= TASK DESCRIPTION =
In the adoption listing for Eric, rewrite the part from "Scroll down to" to "worker, contact us." with "worker" swapped for "caseworker".

Child's name: Eric
Number: C7038
Birthdate: 1/96
State: Washington
Listed: June 2008

Scroll down to view Eric's Wednesday's Child video

If you have completed an adoption homestudy and would like to have your information forwarded to this child's worker, contact us.


While preteen ERIC (1/96) has lots of interests and knows how to have fun, a counselor at his group home was bowled over by Eric’s joyous, happy, and downright enthusiastic response to being videotaped by Robyn Nance for the Spokane "Wednesday’s Child" segment on KXLY, Channel 4. Throughout the preparation for the taping and then the taping itself, Eric was “just brimming with a (new found) confidence” and “showed a maturity he had not expressed before.” When the taping was over, Eric was “on top of the world.” His counselor said she had never seen him so centered and with such a good sense of self. After the feature is presented on TV in mid-June, interested families will be able to click on his story on www.NWAE.org and view the video on their computers.

For a kid who has had a really rough, unstable childhood, and who has behavioral and emotional issues that need to be addressed as he enters adolescence, the taping may have provided one of those moments of clarity where Eric was able to get an inkling of the boy inside of him that is beneath all the bluster and show. Bluster and show, aggressiveness, verbal threats and abusive language – all of these things help Eric to separate himself from others and dull the pain of grief, loss, anger, and abandonment.
In his current group home, Eric has a good level of structure and daily routine that helps him feel safe. He also has the emotional support of care givers and therapists who allow him the time and the space to feel trust in them and to form attachments. While Eric has shown that he can form relationships, it is a slow process that needs to be supported by adults who understand attachment and trust issues.

Group counseling and one-on-one therapy are routine parts of Eric’s mental health program; he also takes medication to help manage his short attention span and his emotions. Much of the focus of his therapy is to help Eric identify appropriate physical outlets for his anger, to assist him in learning to talk about feelings instead of acting them out, and to develop self soothing tools to help lessen his feelings of anger. Eric also needs very specific, clear, simple rules, limits, and consequences laid out so that he knows just what is expected of him. He benefits greatly, too, by having a caring, attentive adult nearby to prompt him, praise and reward good behavior and efforts, and assign timeouts when needed.

Eric needs to have parent(s) in his life who genuinely like teenagers, and who want to help make a difference in his life. Whether he has a single parent or a couple, his adoptive folk(s) should be skilled in understanding the special needs of children who have behavioral problems and poor anger management tools. Parents who have a variety of parenting tools and strategies, who are routinely calm, patient, and matter of fact in their dealings with teens, and who will hang in there over the rough patches will meet Eric’s needs best.

= EXCERPTED RECORDS =
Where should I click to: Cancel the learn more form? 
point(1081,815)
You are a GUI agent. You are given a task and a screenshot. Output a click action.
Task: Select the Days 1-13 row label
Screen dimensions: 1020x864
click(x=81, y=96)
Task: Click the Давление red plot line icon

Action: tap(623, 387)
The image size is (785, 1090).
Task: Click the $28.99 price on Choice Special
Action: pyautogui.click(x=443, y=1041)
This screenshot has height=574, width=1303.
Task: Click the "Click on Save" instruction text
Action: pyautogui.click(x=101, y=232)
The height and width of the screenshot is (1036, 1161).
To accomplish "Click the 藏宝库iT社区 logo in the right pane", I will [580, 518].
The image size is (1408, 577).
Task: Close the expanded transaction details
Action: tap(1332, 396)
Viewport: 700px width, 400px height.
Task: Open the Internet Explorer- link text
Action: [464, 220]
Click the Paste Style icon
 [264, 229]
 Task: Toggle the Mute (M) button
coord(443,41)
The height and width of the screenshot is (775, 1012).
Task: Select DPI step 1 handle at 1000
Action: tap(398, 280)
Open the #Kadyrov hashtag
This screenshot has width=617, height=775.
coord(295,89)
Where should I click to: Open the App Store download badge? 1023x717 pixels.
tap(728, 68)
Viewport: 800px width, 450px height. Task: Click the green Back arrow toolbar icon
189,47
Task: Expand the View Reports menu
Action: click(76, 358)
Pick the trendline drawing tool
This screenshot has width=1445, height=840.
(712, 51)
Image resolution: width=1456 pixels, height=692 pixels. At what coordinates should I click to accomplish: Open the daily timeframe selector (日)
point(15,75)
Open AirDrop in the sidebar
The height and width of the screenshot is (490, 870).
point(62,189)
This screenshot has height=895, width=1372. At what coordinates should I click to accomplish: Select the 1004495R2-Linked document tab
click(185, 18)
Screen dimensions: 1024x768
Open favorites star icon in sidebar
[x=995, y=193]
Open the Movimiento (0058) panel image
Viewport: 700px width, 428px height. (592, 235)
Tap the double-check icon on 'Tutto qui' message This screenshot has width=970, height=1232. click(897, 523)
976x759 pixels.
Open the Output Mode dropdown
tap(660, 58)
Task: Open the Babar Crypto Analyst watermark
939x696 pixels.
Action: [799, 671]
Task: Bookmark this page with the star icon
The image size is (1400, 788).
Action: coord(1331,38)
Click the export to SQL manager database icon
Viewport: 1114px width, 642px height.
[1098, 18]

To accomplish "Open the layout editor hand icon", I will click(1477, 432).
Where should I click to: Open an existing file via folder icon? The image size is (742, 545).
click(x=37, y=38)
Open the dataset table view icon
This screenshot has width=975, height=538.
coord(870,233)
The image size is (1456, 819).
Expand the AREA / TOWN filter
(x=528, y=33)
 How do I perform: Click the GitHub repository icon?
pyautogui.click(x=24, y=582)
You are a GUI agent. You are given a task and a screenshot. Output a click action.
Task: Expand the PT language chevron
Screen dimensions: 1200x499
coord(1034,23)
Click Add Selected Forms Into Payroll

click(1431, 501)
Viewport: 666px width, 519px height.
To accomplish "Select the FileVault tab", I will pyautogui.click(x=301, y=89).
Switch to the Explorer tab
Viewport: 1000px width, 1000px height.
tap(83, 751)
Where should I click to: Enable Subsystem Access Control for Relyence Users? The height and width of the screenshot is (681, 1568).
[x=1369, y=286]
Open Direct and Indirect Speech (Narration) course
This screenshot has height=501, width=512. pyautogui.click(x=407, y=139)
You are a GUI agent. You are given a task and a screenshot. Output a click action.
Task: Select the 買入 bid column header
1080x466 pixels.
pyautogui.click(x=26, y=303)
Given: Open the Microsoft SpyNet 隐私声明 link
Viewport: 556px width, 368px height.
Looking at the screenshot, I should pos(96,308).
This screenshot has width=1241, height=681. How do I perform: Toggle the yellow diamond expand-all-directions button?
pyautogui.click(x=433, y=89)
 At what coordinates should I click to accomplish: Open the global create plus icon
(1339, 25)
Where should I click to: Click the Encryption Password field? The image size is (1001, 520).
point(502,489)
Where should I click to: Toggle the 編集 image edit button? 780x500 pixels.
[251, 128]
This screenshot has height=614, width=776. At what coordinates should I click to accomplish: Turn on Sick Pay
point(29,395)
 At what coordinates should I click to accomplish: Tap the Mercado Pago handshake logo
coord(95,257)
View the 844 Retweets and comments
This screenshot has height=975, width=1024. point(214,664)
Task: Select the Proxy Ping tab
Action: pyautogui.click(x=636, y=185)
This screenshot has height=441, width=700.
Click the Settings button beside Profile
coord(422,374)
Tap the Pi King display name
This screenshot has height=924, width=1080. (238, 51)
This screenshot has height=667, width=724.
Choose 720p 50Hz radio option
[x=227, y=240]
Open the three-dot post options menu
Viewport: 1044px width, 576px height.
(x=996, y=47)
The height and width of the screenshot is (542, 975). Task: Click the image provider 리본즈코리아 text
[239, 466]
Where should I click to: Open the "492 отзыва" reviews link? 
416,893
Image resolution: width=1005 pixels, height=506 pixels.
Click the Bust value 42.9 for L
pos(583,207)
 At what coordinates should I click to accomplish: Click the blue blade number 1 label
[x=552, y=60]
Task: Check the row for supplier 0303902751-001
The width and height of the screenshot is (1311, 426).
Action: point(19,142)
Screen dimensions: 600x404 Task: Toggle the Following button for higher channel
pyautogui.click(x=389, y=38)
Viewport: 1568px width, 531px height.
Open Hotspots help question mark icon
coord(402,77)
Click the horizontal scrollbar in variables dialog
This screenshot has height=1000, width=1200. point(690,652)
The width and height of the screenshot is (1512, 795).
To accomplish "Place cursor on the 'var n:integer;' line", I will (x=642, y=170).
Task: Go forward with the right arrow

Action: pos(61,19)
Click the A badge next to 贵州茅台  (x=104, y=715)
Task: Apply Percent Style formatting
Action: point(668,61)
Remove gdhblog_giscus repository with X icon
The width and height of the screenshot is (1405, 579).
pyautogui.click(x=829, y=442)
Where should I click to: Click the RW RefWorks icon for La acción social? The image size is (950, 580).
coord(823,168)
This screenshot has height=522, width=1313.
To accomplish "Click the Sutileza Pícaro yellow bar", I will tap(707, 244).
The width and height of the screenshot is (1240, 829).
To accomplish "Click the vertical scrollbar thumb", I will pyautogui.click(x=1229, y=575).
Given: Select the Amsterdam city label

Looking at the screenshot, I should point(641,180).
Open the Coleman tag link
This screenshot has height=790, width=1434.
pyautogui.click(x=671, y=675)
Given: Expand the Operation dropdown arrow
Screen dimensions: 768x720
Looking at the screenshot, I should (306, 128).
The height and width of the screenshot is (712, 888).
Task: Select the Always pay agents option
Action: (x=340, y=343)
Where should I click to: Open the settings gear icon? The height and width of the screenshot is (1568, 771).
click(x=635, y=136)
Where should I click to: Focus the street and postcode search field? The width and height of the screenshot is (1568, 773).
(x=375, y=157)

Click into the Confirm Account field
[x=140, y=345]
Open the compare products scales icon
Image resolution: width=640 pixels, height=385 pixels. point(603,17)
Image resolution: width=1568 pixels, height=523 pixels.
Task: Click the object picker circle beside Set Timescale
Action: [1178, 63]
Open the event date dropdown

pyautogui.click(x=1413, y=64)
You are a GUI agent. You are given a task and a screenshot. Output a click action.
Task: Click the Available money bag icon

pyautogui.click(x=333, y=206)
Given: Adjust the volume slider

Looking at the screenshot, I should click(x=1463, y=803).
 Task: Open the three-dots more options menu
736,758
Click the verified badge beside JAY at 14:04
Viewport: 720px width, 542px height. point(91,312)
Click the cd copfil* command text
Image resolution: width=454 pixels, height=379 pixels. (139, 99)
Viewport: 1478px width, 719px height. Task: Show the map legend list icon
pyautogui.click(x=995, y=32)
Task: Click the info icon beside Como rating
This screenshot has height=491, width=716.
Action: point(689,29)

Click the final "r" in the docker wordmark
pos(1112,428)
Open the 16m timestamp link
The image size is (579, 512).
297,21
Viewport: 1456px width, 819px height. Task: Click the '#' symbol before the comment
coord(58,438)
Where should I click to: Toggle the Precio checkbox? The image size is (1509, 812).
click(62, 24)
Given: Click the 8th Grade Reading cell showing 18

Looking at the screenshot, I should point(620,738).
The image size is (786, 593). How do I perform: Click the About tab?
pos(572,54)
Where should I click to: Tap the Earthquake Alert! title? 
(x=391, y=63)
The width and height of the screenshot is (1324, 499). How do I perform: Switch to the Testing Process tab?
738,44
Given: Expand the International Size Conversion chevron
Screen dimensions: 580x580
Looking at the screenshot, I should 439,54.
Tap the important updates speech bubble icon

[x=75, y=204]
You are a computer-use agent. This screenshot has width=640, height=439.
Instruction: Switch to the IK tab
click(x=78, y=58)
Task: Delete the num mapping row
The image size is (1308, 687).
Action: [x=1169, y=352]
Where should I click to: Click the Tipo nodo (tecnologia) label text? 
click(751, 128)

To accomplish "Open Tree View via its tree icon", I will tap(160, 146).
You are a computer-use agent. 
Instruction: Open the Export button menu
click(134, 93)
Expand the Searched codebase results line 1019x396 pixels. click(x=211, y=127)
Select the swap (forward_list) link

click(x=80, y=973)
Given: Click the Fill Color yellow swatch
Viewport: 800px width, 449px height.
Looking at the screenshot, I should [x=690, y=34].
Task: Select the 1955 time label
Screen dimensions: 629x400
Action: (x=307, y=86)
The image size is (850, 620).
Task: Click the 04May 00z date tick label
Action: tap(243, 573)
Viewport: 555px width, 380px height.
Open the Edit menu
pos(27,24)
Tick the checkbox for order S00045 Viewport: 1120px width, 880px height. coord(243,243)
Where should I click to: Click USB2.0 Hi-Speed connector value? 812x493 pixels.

= TASK ANSWER =
Scroll down to view Eric's Wednesday's Child video

If you have completed an adoption homestudy and would like to have your information forwarded to this child's caseworker, contact us.